The discrete Gaussian distribution is the **unique** distribution that makes
signatures **statistically independent** of the private key (up to the public
lattice structure). This is why the GPV framework requires Gaussian sampling
— it provides a **zero-knowledge** property.

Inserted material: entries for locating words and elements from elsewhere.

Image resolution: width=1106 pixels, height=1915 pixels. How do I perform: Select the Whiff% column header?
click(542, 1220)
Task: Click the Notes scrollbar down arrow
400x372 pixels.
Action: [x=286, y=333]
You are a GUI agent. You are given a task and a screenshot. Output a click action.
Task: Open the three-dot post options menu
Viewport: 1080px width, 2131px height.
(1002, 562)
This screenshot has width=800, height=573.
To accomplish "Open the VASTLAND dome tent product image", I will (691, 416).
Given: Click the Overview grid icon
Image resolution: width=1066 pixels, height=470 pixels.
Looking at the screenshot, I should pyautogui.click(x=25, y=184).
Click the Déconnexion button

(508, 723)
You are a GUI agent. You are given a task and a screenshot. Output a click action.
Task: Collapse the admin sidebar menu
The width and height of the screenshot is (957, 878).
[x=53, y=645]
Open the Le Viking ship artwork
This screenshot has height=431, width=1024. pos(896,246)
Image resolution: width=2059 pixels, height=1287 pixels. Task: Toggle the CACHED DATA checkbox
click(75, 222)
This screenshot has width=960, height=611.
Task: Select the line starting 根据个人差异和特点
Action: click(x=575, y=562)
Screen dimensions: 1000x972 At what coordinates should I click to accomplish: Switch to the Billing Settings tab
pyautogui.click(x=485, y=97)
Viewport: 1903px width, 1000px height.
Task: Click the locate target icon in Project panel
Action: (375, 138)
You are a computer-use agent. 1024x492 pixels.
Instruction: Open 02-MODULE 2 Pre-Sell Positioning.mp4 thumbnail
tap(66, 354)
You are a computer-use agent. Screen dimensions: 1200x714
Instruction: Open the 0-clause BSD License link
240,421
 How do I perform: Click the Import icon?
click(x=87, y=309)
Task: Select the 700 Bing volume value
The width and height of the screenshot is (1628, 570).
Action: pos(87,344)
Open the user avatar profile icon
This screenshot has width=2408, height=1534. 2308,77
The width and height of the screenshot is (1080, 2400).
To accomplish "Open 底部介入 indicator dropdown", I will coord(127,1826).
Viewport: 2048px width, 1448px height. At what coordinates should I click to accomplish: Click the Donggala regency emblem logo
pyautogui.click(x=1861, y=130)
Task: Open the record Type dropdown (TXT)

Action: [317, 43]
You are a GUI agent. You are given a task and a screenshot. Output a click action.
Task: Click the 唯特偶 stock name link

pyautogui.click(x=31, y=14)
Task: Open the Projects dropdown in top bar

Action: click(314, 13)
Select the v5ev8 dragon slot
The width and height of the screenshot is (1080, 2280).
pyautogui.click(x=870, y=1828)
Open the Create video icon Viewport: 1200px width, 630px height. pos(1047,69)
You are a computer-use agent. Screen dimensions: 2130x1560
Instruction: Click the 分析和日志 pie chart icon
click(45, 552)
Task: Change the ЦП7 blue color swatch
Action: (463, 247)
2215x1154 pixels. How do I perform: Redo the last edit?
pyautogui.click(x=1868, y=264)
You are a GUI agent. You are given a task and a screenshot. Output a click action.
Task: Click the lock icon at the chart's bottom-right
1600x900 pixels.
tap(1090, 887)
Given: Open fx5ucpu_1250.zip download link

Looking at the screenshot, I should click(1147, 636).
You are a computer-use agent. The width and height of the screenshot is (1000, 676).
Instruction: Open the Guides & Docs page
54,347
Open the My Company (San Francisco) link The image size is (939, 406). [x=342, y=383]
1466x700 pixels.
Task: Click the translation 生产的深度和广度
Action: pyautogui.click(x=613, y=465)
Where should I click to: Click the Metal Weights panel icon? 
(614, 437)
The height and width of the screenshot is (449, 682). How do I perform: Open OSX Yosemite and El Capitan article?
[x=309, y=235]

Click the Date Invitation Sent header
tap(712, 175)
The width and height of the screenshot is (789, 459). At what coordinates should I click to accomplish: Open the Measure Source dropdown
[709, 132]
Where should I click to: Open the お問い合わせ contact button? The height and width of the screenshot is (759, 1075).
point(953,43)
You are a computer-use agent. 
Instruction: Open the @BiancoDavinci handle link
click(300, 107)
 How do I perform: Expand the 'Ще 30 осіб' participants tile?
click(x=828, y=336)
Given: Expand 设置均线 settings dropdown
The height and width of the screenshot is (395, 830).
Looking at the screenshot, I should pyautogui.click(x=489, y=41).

### 6.3 Side-Channel Defenses

- **Constant-time modular arithmetic**: `mq_add`, `mq_sub`, `mq_montymul`
  use branchless wrapping arithmetic to avoid timing leaks
- **Zeroization**: Private keys and PRNG state are zeroized on drop
- **Rejection sampling bound**: The sampler loop is capped at 1000 iterations
  to prevent infinite loops from PRNG failure

---

## 7. Concrete Parameters

### FN-DSA-512 (NIST Security Level I, ≈ AES-128)

| Parameter | Value |
|-----------|-------|
| Ring dimension n | 512 |
| Modulus q | 12289 |
| σ (signing Gaussian) | 165.736... |
| σ_min | 1.2778... |
| Signature bound β² | 34,034,726 |
| Public key size | 897 bytes |
| Signature size | ~666 bytes |
| Private key size | ~1281 bytes |

### FN-DSA-1024 (NIST Security Level V, ≈ AES-256)

| Parameter | Value |
|-----------|-------|
| Ring dimension n | 1024 |
| Modulus q | 12289 |
| σ (signing Gaussian) | 168.388... |
| σ_min | 1.2989... |
| Signature bound β² | 70,265,242 |
| Public key size | 1793 bytes |
| Signature size | ~1280 bytes |
| Private key size | ~2305 bytes |

### Full Pipeline Summary

```mermaid
sequenceDiagram
    participant Signer
    participant Hash as SHAKE256
    participant Sampler as Gaussian Sampler
    participant Verifier

    Note over Signer: Has private key (f, g, F, G)<br/>and public key h = g/f mod q

    Signer->>Hash: nonce ‖ message
    Hash-->>Signer: c = HashToPoint (∈ ℤ_q^n)

    Signer->>Signer: t = c · B⁻¹ / q  (target vector)

    Signer->>Sampler: Sample near t using LDL tree
    Sampler-->>Signer: (z₀, z₁) lattice point

    Signer->>Signer: s₁ = c − (z₀g + z₁G)
    Signer->>Signer: s₂ = z₀f + z₁F

    alt ‖s₁‖² + ‖s₂‖² > β²
        Signer->>Signer: Restart with new nonce
    end

    Signer->>Verifier: (nonce, s₂)

    Verifier->>Hash: nonce ‖ message
    Hash-->>Verifier: c

    Verifier->>Verifier: s₁ = c − s₂·h  mod q
    Verifier->>Verifier: Check ‖s₁‖² + ‖s₂‖² ≤ β²

    alt Short enough
        Note over Verifier: ✅ VALID
    else Too long
        Note over Verifier: ❌ INVALID
    end
```

---

> **Key Takeaway**: Falcon's elegance lies in the separation — the signer uses
> a short secret basis to "jump" near a target point in a lattice, while the
> verifier only needs to check that the jump landed close enough. The discrete
> Gaussian distribution ensures signatures reveal nothing about the secret
> shortcut, and the hardness of finding short lattice vectors without the
> shortcut keeps everything secure against both classical and quantum attackers.